Competing interests: The authors have declared that no competing interests exist.
Introduction
Peritoneal cancer is a malignant disease affecting the peritoneum, the membrane covering the abdominal cavity and its organs [1]. Most cases arise from metastatic spread of primary gastric, colorectal, or ovarian cancer, although in rare cases primary peritoneal cancer may also occur [2]. Peritoneal cancer is associated with poor survival rates, which has driven the development of novel intraperitoneal treatment strategies, several of which are currently under investigation [3,4].

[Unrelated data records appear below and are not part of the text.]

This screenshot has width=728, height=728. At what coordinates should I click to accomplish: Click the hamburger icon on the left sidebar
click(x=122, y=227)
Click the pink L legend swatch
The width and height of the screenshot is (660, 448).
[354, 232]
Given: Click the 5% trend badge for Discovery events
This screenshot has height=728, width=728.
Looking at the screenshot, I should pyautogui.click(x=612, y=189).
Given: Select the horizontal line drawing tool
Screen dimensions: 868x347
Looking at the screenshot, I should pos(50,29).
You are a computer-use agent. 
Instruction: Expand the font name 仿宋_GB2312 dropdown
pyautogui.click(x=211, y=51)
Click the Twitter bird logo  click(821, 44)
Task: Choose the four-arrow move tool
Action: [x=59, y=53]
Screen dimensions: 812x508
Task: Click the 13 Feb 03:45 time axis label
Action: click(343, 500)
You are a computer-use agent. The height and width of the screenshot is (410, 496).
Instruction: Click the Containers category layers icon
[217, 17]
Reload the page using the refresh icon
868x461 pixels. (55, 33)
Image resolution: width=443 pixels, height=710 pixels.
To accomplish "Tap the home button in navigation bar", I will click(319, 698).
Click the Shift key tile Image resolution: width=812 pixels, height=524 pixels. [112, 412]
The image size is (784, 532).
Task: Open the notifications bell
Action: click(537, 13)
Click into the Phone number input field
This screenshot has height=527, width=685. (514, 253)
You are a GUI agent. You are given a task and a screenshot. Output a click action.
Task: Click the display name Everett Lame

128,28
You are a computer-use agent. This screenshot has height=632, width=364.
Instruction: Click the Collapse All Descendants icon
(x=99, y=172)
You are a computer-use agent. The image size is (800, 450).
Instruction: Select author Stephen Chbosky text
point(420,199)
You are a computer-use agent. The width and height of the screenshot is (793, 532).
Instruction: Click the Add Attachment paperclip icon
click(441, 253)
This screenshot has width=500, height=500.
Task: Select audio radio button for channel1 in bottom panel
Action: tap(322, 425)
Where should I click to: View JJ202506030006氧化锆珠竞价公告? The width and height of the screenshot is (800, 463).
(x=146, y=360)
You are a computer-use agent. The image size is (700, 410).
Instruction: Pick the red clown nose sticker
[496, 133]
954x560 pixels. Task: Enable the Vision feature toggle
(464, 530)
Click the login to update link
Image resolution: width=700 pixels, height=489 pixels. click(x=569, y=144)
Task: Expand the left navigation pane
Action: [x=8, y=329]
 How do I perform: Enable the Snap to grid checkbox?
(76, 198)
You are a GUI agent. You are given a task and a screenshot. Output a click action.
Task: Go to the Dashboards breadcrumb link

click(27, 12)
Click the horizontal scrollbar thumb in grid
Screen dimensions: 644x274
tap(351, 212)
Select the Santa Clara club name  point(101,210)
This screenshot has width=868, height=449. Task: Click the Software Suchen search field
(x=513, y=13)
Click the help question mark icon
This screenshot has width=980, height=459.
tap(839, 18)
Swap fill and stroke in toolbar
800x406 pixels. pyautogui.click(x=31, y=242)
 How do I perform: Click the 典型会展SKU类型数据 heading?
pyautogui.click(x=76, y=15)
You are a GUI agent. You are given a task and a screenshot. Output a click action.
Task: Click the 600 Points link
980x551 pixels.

Accurate assessment of peritoneal tumour burden is essential for guiding treatment selection and determining prognosis [5–7]. The Peritoneal Cancer Index (PCI) is currently considered the gold standard for quantifying the extent of peritoneal disease [5]. It is calculated by dividing the abdomen into 13 regions, each scored from 0 and 3 according to the largest peritoneal nodule, resulting in a total PCI from 0 to 39 [8]. This score reflects overall tumour burden and strongly correlates with survival and the likelihood of residual disease after cytoreductive surgery, making it an essential tool for treatment selection [6,9,10].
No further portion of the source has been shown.